Created to fill the gap that was created in 2012 when Gold Trail School District’s Adult Education Centre closed, the learning centre welcomed 12 full-time students to its inaugural cohort in October 2018 and 15 students enrolled in the Adult Basic Education (ABE) program. By the end of the year four students received their Adult Dogwood, 10 completed their specific program, 20 continued their education and 12 found employment.
While success is sometimes quantified in numbers, in this circumstance it should also be qualified by difference it is making in lives and the broader community. During the pilot year of the program, members of the cohort were grateful for the opportunities afforded to them and their future.
Owen speaking at the graduation ceremony.
Owen registered to complete his Adult Dogwood in 2018, motivated by a desire to set a positive example for his young son. His skills flourished and during the summer of 2019 he found employment as a tour guide with Xwisten Experience Tours, a position that requires public speaking skills and in-depth cultural knowledge.
Heather, another member of the 2018-19 cohort, decided to return to school so she could contribute to the families in her community. With a passion for working with children, Heather plans to enroll in an Early Childhood Education (ECE) program so she can transition from part-time to full-time work at T’it’q’et Daycare and Preschool. To be eligible to apply to the ECE program, Heather first had to upgrade her English and is now completing English 12. For Heather, being in the cohort program has made her more confident about being in school and strengthened social bonds; now she knows she is part of a community.
Community Adult Learning Centre student BBQ in May 2019.
“Direct support to students has been our greatest success,” said Yvonne LaRochelle, Manager at the Community Adult Learning Centre through Lillooet Tribal Council. “We find each student has unique needs that require us to work together on finding a positive outcome. Once this is achieved, everyone that has been involved in the student’s journey is overjoyed and optimistic for the future.”
Investing in Lillooet and area residents is important for the economic future of the town. The provincial government has identified Lillooet as one of the communities most at risk from Mountain Pine Beetle impacts. Recent economic reports suggest that a tactic to support future economic prosperity in the area is to encourage community economic development and self-employment opportunities.
Attendees at the Community Adult Learning Centre Open House in Fall 2018.
By providing hard working, motivated people with a supportive environment to earn their Adult Dogwood, or other certificates, this fulfills crucial labour shortages with more qualified people, while providing locals with improved job-possibilities in the long-term.
“Many of our students are juggling busy home lives and jobs in addition to being students,” continued LaRochelle. “We strive to support their learning efforts in a variety of ways outside the classroom.
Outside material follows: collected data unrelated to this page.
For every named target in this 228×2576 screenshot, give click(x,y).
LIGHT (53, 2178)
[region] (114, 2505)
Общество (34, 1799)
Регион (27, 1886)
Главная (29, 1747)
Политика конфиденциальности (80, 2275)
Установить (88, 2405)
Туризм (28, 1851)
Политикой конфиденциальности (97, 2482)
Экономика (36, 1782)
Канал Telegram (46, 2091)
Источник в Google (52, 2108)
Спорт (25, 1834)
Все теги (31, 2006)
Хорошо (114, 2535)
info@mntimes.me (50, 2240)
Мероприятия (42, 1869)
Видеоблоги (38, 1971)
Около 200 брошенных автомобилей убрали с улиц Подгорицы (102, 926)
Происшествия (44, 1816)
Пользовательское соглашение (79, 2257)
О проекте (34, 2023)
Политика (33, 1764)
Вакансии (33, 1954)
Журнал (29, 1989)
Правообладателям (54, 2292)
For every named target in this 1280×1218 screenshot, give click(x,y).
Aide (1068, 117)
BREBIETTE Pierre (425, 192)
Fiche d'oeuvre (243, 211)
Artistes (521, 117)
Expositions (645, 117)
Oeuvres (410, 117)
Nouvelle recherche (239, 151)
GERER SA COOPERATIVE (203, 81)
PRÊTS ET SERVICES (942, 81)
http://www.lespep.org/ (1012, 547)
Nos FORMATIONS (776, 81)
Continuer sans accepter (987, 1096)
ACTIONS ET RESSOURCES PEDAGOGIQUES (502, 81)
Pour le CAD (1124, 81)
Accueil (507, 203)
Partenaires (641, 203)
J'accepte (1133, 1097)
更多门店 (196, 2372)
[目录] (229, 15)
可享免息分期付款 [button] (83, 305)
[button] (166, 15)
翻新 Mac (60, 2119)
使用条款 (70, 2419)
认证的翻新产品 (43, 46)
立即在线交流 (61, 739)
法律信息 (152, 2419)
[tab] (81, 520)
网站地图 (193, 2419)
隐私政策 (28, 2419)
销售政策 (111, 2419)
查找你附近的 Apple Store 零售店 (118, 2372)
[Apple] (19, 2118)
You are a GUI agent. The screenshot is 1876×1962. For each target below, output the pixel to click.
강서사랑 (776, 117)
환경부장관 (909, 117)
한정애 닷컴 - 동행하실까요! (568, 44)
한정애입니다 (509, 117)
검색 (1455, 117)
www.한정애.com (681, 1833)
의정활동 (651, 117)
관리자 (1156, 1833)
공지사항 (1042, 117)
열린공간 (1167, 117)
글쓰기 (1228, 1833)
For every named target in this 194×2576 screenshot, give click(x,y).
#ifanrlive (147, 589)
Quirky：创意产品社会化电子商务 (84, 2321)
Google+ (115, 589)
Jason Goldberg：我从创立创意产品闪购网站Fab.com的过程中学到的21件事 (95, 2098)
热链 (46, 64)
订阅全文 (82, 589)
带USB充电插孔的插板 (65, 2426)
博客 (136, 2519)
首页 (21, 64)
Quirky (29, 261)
This includes looking after social or health needs, coordinating childcare and providing transportation. We’re so grateful for the support of all our partners who have realized the importance of supporting people while they pursue their education.”
The Lillooet Tribal Council received $236,650 through Northern Development’s Strategic Initiatives Fund for the initial year of operating the learning centre. The Strategic Initiatives Fund is a unique, proposal-based program. This format allows applicants to apply for funding for large-scale projects that aren’t eligible for more traditional funding programs, but which support economic transformation.